Playing with Cobras
When British intelligence agent Philip Cass uncovers links between Indian politician V. K. Sharmar and India’s heroin trade, he is framed for the murder of the politician’s wife, who is also Cass’s lover. Readers know from the prelude of PLAYING WITH COBRAS that Cass is innocent, but British intelligence officials are not as certain. Peter Shelley, the new director of secret intelligence, asks Hyde to investigate Cass’s case unofficially. Hyde takes the case out of obligation to Cass, who refuses to speak to British agents in New Delhi because he is afraid that they are cooperating with Sharmar. Shelley and Hyde both realize that if Cass is left to local justice, he will be killed.

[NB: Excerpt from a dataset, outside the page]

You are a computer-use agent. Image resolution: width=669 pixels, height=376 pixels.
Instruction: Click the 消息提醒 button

Once in India, Hyde masquerades as Cass’s cousin so that he is allowed into prison for a visit. Cass manages to tell Hyde where he has hidden some of his evidence and to give Hyde the names of two contacts. Hyde discovers that one of the contacts has disappeared, and he comes to believe that intelligence officials from both India and Great Britain want to shut off leads to Cass so that Sharmar is not implicated. Sharmar controls the police and military in India, and Great Britain’s government favors him to succeed to the country’s leadership. Hyde believes that British intelligence is willing to sacrifice Cass for the sake of maintaining friendly relations with Sharmar. When India’s prime minister dies, Sharmar becomes the front-runner for the position and Cass’s situation becomes even more precarious. Hyde fears that Cass will die while in custody, under the pretense of being killed while trying to escape.

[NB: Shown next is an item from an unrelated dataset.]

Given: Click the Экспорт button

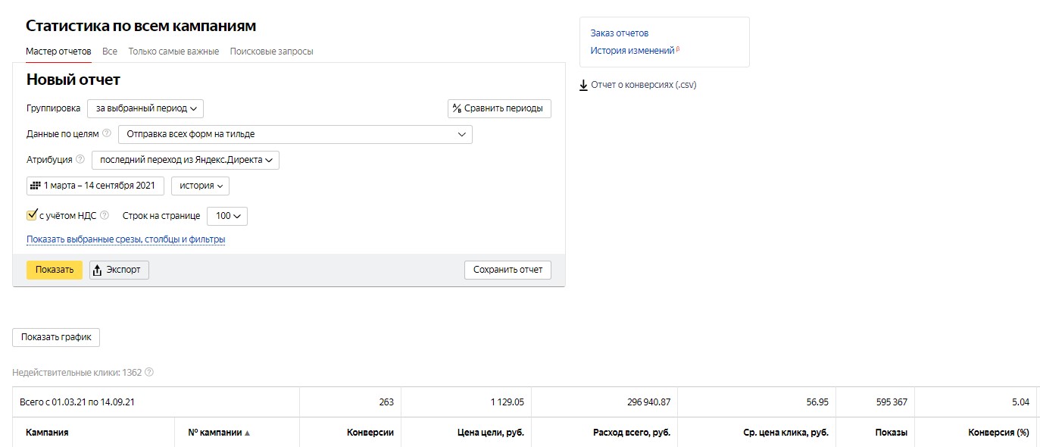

The final half of the book shows Hyde gathering evidence against Sharmar and freeing Cass, setting up the extended chase that forms the climax. A subplot involves Ros, Hyde’s girlfriend, trying to get out of India with part of the evidence that Hyde had accumulated and turn it over to British intelligence. Her pursuit by Sharmar’s agents and Hyde’s violent dash for freedom with Cass provide all the tension and suspense that Thomas’ readers have come to expect.